![]() |
高橋幸宏のプロデュースによるスーザンのアルバム「DO YOU BELIEVE IN MAGIC ?」(1980年)と「恋せよ乙女」(1981年)は、テクノポップ史上に残る名盤であることに異論を唱える人はいないだろう。だが、1stアルバムの後にリリースされた第2弾シングルはアルバム未収録のこの曲をフィーチャーしており、特に印象深い。アルバムより、さらに鮮烈な印象を残したシングルだからだ。

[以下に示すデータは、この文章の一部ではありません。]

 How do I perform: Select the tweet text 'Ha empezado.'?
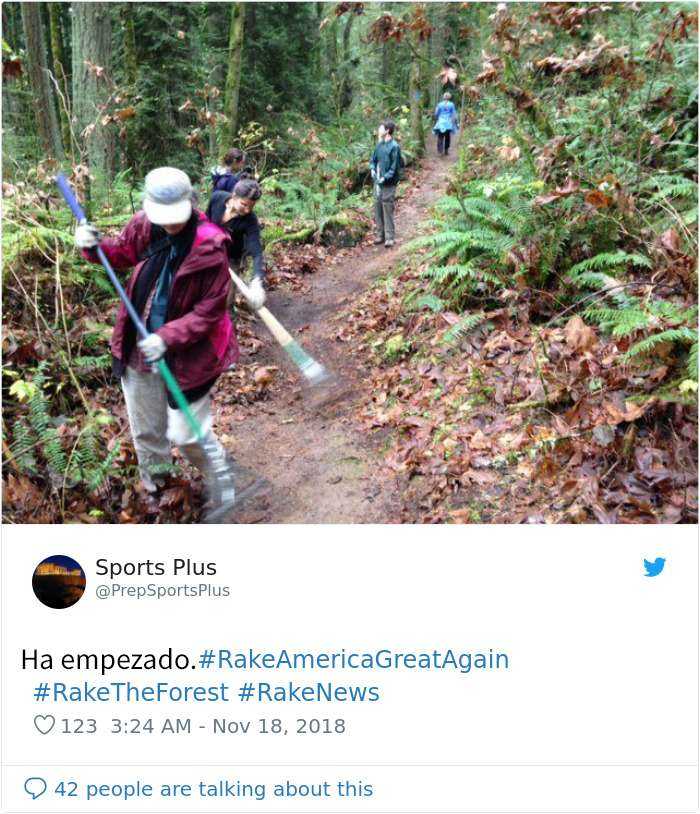pyautogui.click(x=109, y=660)
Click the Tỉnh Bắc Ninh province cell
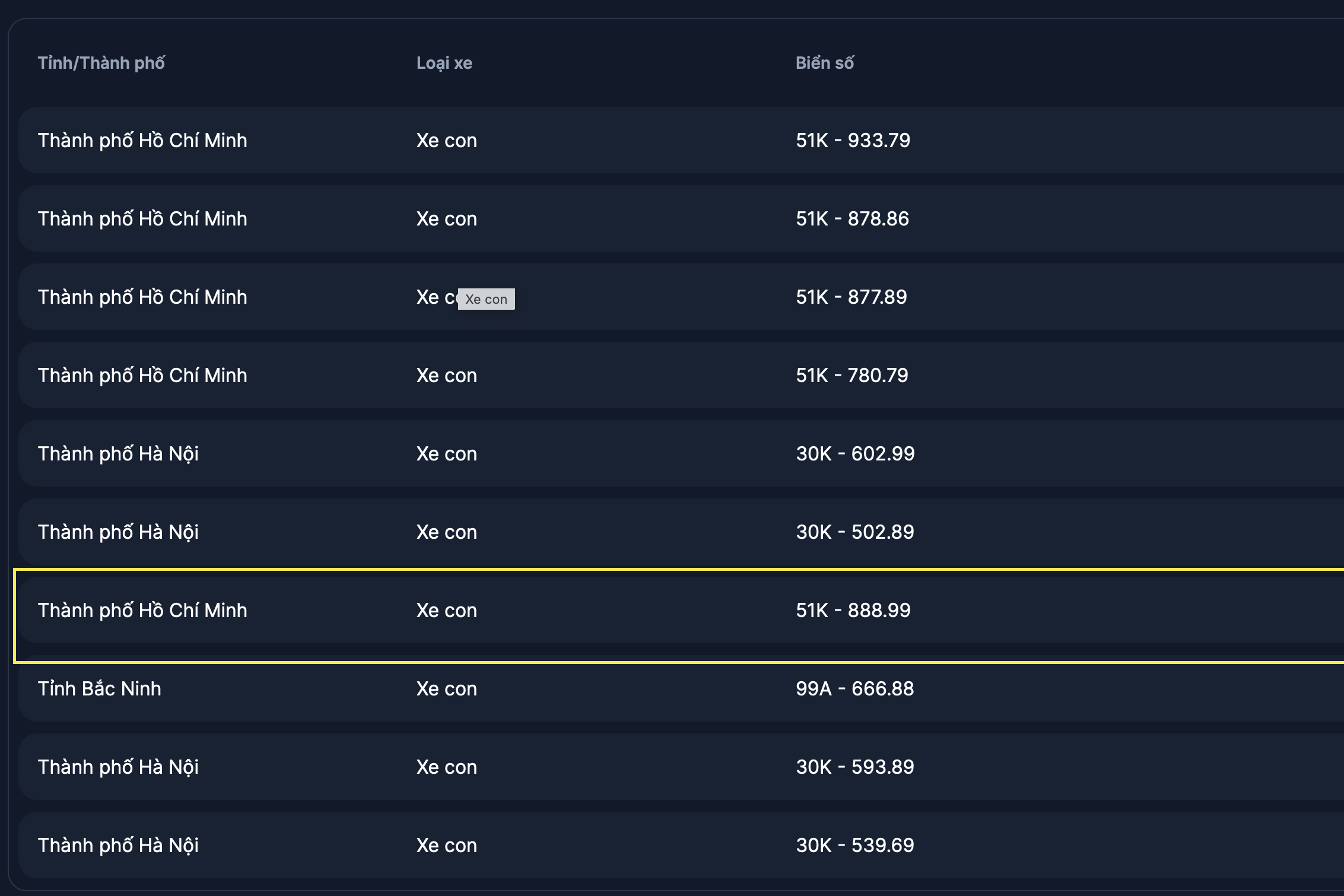This screenshot has height=896, width=1344. (x=100, y=689)
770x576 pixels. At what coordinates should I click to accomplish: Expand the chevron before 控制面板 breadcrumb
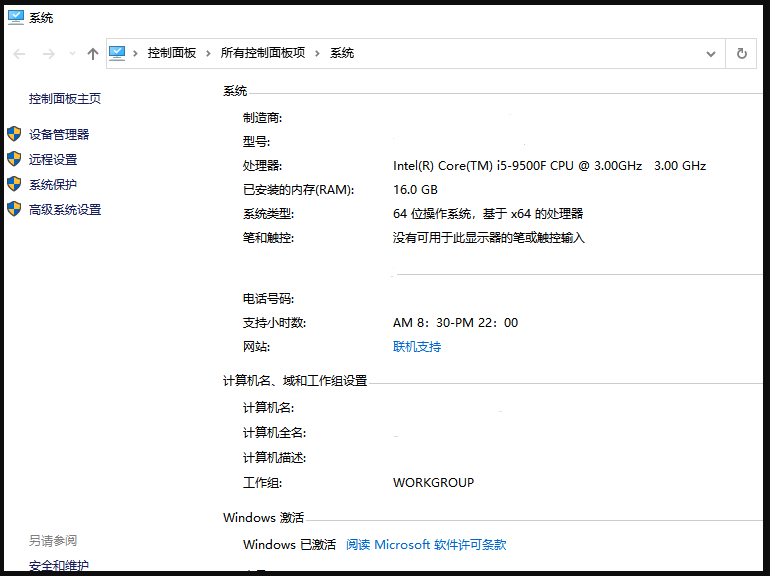136,53
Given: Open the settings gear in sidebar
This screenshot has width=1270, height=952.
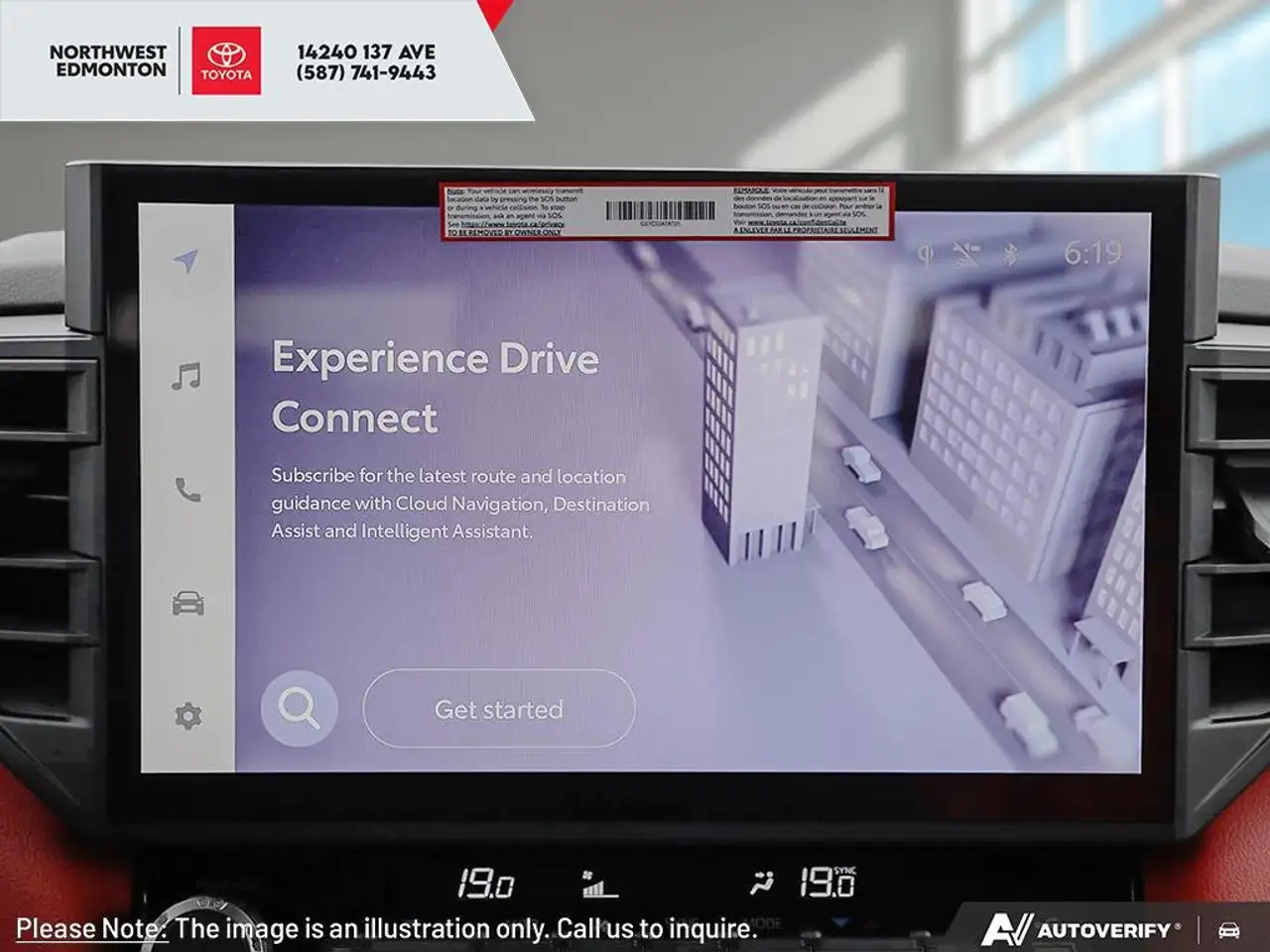Looking at the screenshot, I should tap(188, 715).
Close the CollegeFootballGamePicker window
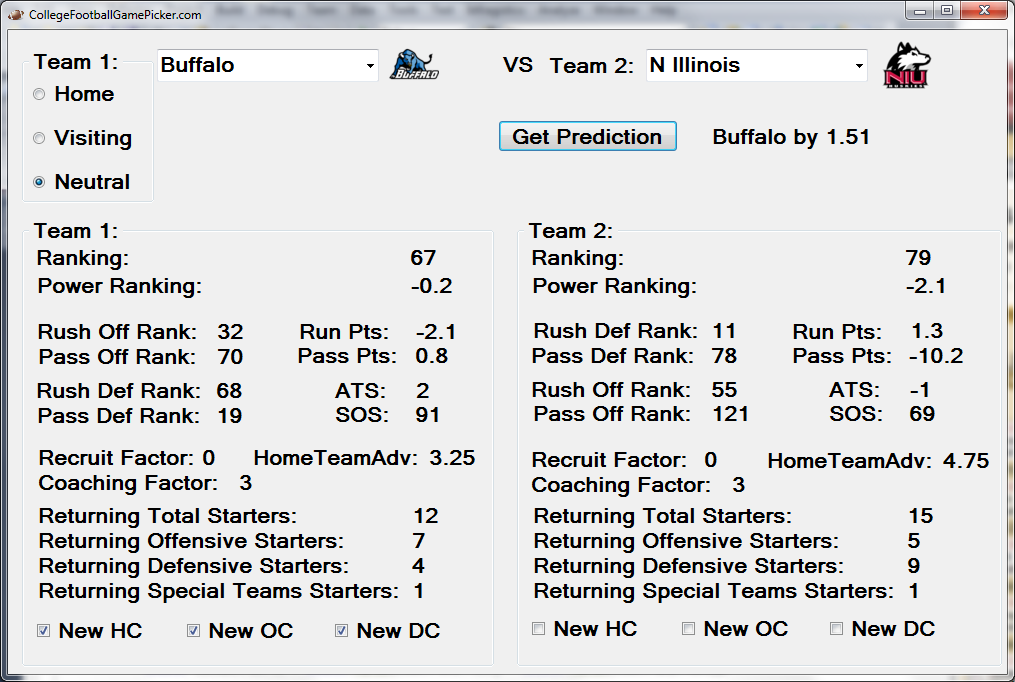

曲は杉真理によるものだが、そんなことを忘れ去るような松武秀樹によるムーグのSEの嵐。薄っすらノイズがのったスネアドラムやゲートエコーがかかったフィル、大村憲司によるギターなど、聴かせどころの多いアレンジは高橋幸宏による。歌詞は初期YMOの仕事でも知られるクリス・モスデルによるもの(補作詞は大村憲司)だが、全体的なアゲアゲ具合は実にフロア向き。よく使わせてもらった。
この曲はソニーのBHFというノーマルポジションのカセットテープのTVCFに起用された。曲やサウンドの印象と同じく、映像も約30年前のものなのに、さほど古さを感じない。アレンジはコマーシャル専用のもので、シングルカットにあたり、よりタイトな印象のものに録り直されていることが伺える。